Showing the way. Here the authors challenged the commonly accepted hypothesis that neurons in dorsal striatum regulated motor behavior with GO! or STOP! signals. This simplicity seemed in contradiction with the richness of sensory inputs striatum received. They found activity of neurons turned on and off one after the other the entire time the animal accomplished a motor task. Striatal activity was uninterrupted, distributed over a neuronal population which seemingly monitored continuously body movements. (by Ingrid Bureau)
The authors: C. Sales-Carbonell, W. Taouali, L. Khalki, T. Moreau, P.E. Rueda-Orozco and D. Robbe.

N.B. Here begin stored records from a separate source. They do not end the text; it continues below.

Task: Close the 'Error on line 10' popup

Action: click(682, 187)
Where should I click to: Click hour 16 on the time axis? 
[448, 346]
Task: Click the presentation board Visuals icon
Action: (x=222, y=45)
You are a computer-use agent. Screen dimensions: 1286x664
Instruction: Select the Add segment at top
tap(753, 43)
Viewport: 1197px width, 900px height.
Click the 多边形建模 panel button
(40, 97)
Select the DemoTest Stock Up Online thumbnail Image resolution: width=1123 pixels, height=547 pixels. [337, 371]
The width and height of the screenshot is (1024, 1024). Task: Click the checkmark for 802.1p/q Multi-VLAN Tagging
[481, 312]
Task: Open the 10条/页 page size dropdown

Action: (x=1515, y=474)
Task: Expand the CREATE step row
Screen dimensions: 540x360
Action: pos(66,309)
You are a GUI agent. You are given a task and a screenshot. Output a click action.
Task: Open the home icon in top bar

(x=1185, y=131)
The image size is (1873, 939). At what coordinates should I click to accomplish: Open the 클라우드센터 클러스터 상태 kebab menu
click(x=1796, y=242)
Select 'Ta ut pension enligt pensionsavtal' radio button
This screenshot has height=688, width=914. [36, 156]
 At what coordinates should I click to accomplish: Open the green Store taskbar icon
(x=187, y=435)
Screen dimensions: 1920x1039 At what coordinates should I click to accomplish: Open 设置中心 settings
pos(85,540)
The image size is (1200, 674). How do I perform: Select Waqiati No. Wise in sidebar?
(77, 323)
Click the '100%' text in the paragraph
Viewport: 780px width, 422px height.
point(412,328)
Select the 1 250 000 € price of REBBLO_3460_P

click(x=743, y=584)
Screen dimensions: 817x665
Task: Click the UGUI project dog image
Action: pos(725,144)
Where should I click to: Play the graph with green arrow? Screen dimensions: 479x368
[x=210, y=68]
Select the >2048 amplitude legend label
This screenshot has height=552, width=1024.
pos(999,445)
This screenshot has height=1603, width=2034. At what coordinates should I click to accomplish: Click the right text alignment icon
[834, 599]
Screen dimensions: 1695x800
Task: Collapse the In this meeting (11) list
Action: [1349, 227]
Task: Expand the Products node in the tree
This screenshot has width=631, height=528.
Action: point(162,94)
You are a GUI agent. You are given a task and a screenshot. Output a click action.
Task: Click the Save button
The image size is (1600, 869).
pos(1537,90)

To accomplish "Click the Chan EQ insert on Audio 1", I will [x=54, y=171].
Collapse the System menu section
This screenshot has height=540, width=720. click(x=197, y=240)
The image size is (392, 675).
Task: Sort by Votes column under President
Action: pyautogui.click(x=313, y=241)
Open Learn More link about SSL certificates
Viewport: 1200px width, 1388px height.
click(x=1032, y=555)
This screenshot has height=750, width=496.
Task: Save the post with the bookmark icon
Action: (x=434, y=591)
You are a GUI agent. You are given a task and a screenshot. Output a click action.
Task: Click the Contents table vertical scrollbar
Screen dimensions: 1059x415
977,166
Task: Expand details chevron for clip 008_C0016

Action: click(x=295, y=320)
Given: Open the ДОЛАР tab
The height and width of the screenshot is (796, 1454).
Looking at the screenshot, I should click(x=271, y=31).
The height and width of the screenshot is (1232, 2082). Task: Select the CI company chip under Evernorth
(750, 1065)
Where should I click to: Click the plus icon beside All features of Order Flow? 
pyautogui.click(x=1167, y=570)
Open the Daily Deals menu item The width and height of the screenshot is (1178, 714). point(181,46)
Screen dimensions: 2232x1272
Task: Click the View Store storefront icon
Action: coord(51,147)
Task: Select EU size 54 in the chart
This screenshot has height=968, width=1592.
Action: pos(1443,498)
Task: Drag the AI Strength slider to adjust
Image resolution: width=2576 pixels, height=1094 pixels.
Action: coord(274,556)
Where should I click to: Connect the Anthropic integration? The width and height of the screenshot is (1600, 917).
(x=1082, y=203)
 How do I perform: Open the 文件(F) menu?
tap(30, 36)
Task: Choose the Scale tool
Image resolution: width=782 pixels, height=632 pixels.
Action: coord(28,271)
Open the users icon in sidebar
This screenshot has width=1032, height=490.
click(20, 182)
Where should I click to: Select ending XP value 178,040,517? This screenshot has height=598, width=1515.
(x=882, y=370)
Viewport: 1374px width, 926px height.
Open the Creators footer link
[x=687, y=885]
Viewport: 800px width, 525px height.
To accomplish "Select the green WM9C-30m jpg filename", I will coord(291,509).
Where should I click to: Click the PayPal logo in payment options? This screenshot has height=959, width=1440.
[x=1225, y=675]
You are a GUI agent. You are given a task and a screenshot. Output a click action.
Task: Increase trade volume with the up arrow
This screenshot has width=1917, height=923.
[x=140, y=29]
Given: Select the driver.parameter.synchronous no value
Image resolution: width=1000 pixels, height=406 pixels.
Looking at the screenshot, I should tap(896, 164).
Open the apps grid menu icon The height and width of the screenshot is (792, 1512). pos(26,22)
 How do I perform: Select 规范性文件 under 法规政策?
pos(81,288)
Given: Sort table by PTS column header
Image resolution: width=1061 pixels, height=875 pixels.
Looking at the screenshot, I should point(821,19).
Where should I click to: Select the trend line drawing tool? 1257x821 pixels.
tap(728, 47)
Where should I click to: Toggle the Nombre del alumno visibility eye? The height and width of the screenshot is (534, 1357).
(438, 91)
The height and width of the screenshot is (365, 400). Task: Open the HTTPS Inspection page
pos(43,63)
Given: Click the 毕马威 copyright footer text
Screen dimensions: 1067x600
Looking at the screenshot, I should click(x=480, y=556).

Scientific abstract: A popular hypothesis is that the dorsal striatum generates discrete “traffic light” signals that initiate, maintain, and terminate the execution of learned actions. Alternatively, the striatum may continuously monitor the dynamics of movements associated with action execution by processing inputs from somatosensory and motor cortices. Here, we recorded the activity of striatal neurons in mice performing a run-and-stop task and characterized the diversity of firing rate modulations relative to run performance (tuning curves) across neurons. We found that the tuning curves could not be statistically clustered in discrete functional groups (start or stop neurons). Rather, their shape varied continuously according to the movement dynamics of the task. Moreover, striatal spiking activity correlated with running speed on a run-by-run basis and was modulated by task-related non-locomotor movements, such as licking. We hypothesize that such moment-to-moment movement monitoring by the dorsal striatum contributes to the learning of adaptive actions and/or updating their kinematics.